Nova reached into her vest and handed him a slim-blade combat knife. “Only this. Everything else is instinct.”

He smirked. “This your idea of romantic?”

“You said you liked challenges.”

They moved like shadows. Nova ducked under a tangle of roots and slipped through a narrow opening in the outer perimeter. Haesoo followed closely, his breath shallow, steps quiet. The floor was soaked, unstable. One misstep, and the sensors would pick them up.

They crawled through the underbrush until the first target passed above them a tall, armored guard pacing the northwest ridge.

Nova tapped twice against the mud.

Signal: hold.

Another tap.

Signal: distract.

Haesoo picked up a small rock and flicked it across the clearing with perfect control. It hit the metal vent behind the compound.

The guard turned his head.

Nova was already airborne.

She dropped silently from the ledge, wrapped her arm around the guard’s neck, and eased him to the ground in a smooth, silent arc. No impact. No alarm.

Haesoo reached her side. “That was fast.”

“Good,” she said. “Keep up.”

They continued.

At the edge of the compound, a single glass wall stood between them and the target vault. Laser grids crisscrossed the hallway. Motion-activated. Lethal.

Nova glanced at the pattern once, calculated the spacing, and said, “Four-second cycles. Can you follow me exactly?”

Haesoo nodded. “Just don’t leave me behind.”

Nova took off fluid, low, her body twisting between the beams with inhuman precision. She rolled, vaulted, and flipped over the final gap.

Haesoo followed, and though he nearly clipped one, he caught himself just in time hands shaking, breath ragged.

“Nice,” she said. “But slower next time and you’d have been toast.”

He grinned. “That’s how you talk dirty?”

Before she could reply, the vault doors opened on a timer.

Inside: not an object.

A person.

A little girl, knees drawn up to her chest, silent, frightened.

Sim or not, Nova froze.

It was Noa.

Haesoo inhaled sharply. “Nova…”

“I didn’t program this.”

She moved slowly toward the figure.

But as she reached out, the girl flickered and transformed into a decoy unit. The lights in the room flared red.

Trap triggered.

New Objective: Escape with live asset. Enemy closing in.

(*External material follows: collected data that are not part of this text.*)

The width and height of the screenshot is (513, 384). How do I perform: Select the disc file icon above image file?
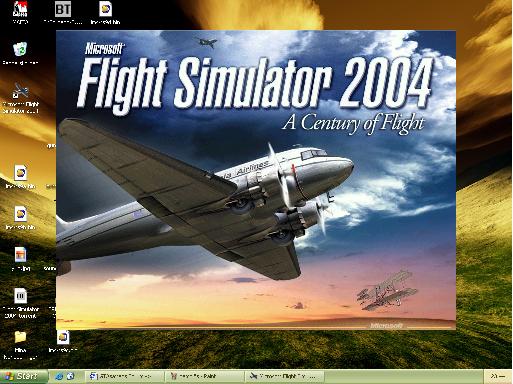click(x=20, y=218)
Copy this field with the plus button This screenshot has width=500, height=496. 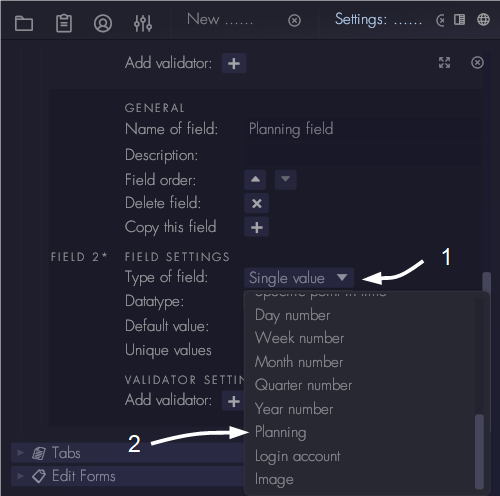pos(256,227)
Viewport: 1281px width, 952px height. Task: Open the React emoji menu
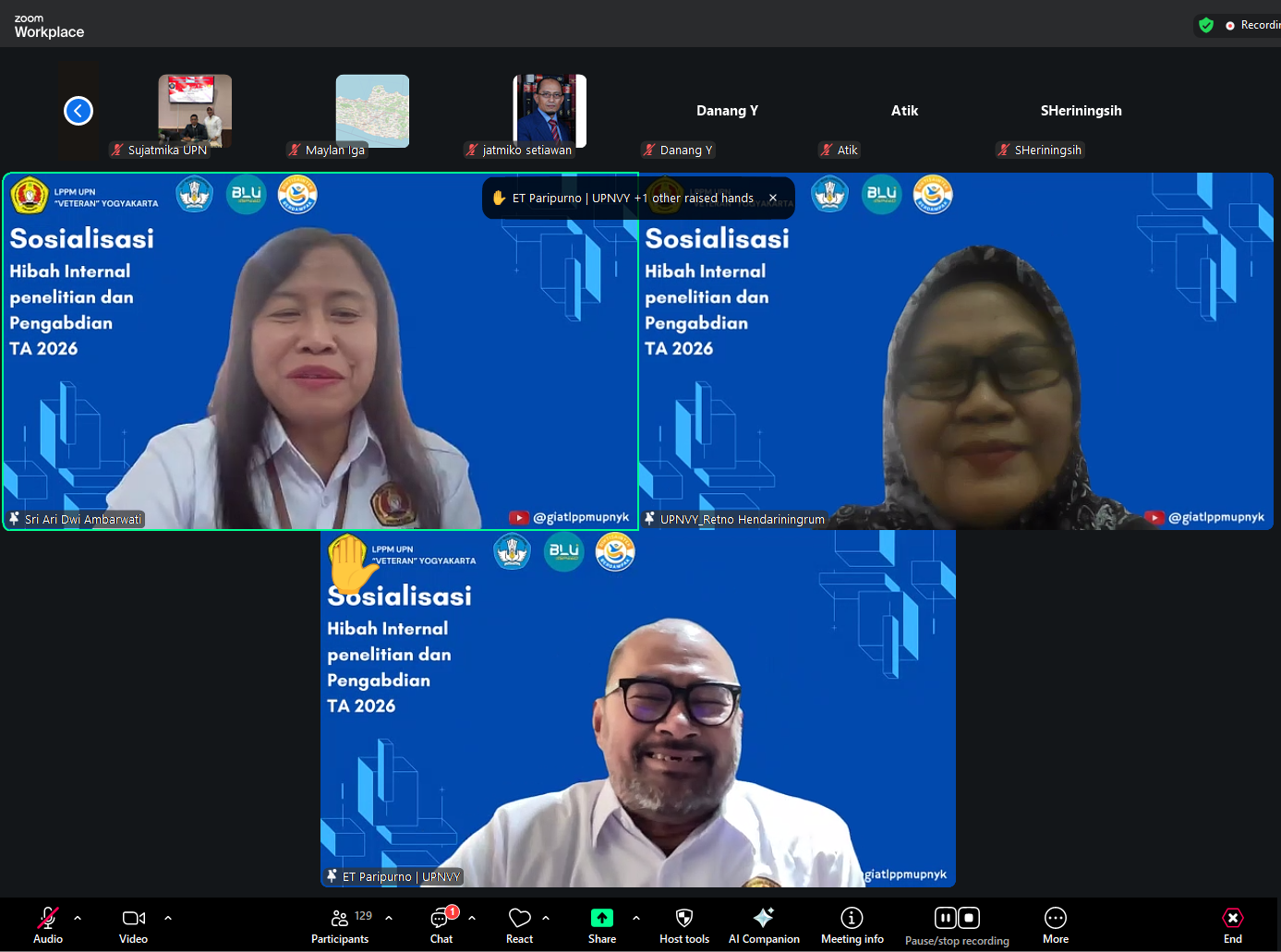tap(519, 925)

Nova grabbed the now-silent decoy over her shoulder. “Move!”

Guards swarmed into the hallway all AI-generated, but moving like real enemies, armed, fast, coordinated.

Nova ran first, dodging gunfire with tight rolls and split-second reactions. Haesoo followed, grabbing a metal pipe and smashing it into one of the soldiers without hesitation.

“Left!” Nova shouted.

“Cover me!” Haesoo called back, tossing a stun grenade from the wall cache into the tunnel behind them.

The explosion gave them seconds enough to reach the exit point.

Nova kicked open the hatch. Haesoo jumped through first. She threw the decoy in next, then dove through.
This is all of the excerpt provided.